Am geilsten war dann trotzdem der Spruch eines angetrunkenen Typen, der vorbeikam, unsere Bemühungen eine Weile beobachtete und anschließend ganz unschuldig fragte: „Warum baut ihr euer Zelt eigentlich erst jetzt auf?“
Es hätte nicht viel gefehlt und ich wäre diesem Kerl an die Gurgel gegangen. Stattdessen versuchte ich ruhig zu bleiben: „Ach, weißt du, wir standen vorhin schon wo anders, aber da hat es uns nicht gefallen, deshalb haben wir unser Zeug komplett abgebaut und stellen es jetzt mitten in der Nacht im strömenden Regen wieder auf.“
Seinem doofen Grinsen und dem „Ach so.“ entnahm ich, dass er die Ironie nicht kapiert hatte, aber egal. Endlich stand das Zelt und wir konnten ein erstes Campingmahl verdrücken: Mein letztes Toastbrot mit Nutella, Marmelade und – im Falle von Franzi und Tweety – Schinken.
Neuer Tag, neues Glück?
Denkste!
Wir wachten auf und es regnete in Strömen, das Zelt war an den Nähten nicht ganz dicht und bei jeder Windböe drückte es das Wasser herein. Mein rechter Schuh war nass.
Trotzdem wolten wir optimistisch bleiben. Nach einem feuchten Frühstück schnappten wir uns die Schirme und beschlossen Wattwandern zu gehen.
Na ja, ich kannte das Watt ja schon vorher und da ich nicht unbedingt auf das glitschig, schleimige Gefühl zwischen den Zehen stehe, blieb ich lieber oben auf dem Asphalt.
Zu unserem größten Erstaunen hörte es dann auch mal auf zu regnen und wir konnten noch schnell den fälligen Einkauf erledigen.
Wären wir mal lieber im Laden geblieben.
Auf dem Rückweg, der uns irgendwie viel länger vorkam, als der Hinweg, holte uns ein Gewitter ein. Und was für eins!

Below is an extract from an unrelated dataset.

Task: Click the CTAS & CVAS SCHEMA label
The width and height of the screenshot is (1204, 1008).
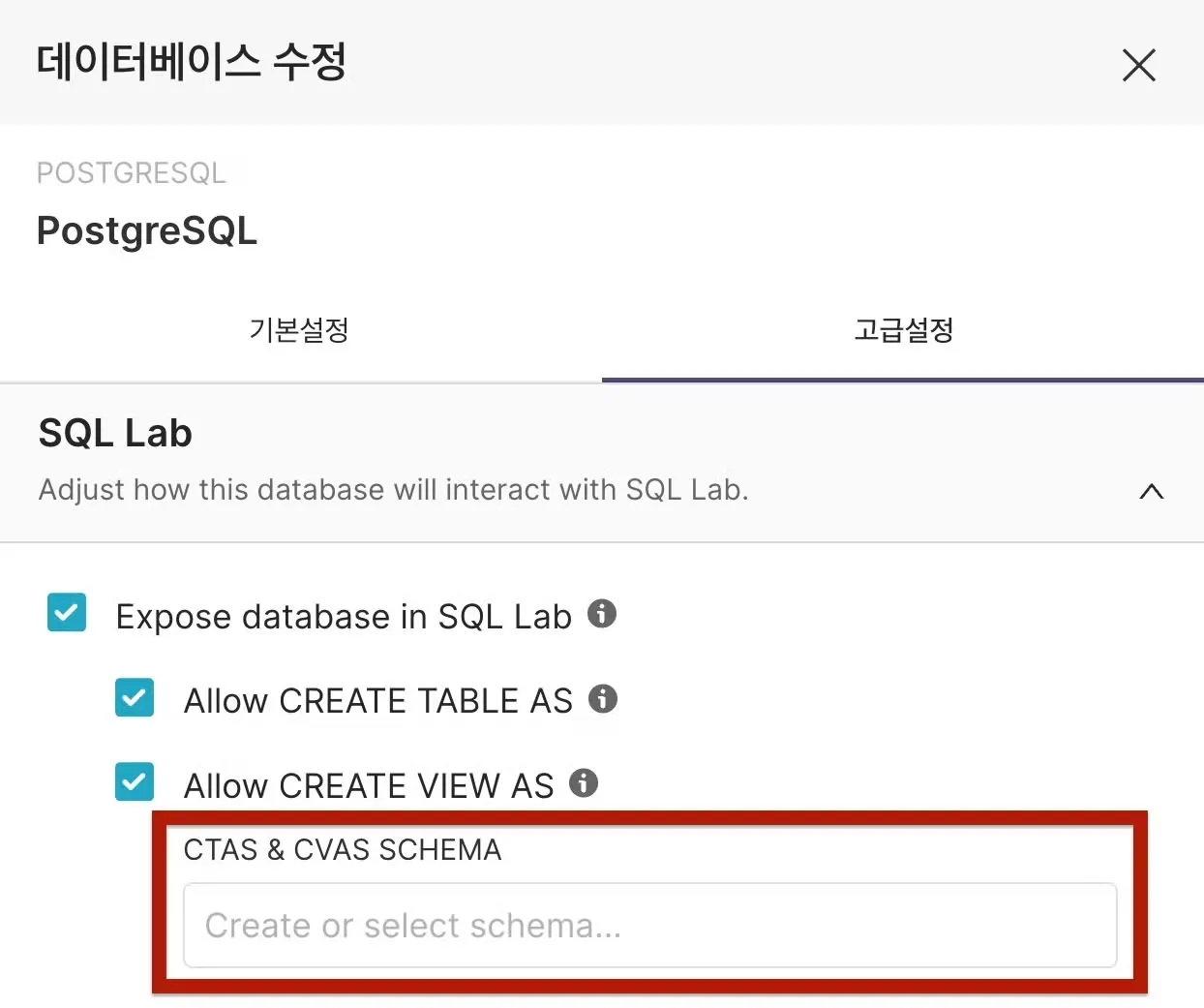Action: [x=343, y=850]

Trotz Regenschirme und Regenjacken waren wir hinterher komplett durchweicht. Meine Schuhe (mein einziges Paar!) machten schon lustige Geräusche bei jedem Schritt.
Fazit. Norddeich.
Es war kalt und nass und kalt und nass und kalt und nass und…ach ja, am Abend gab es einen schönen Sonnenuntergang.
Trotzdem waren wir alle erleichtert, als wir schließlich wieder alles ins Auto packen und endgültig in die Niederlande reisen konnten.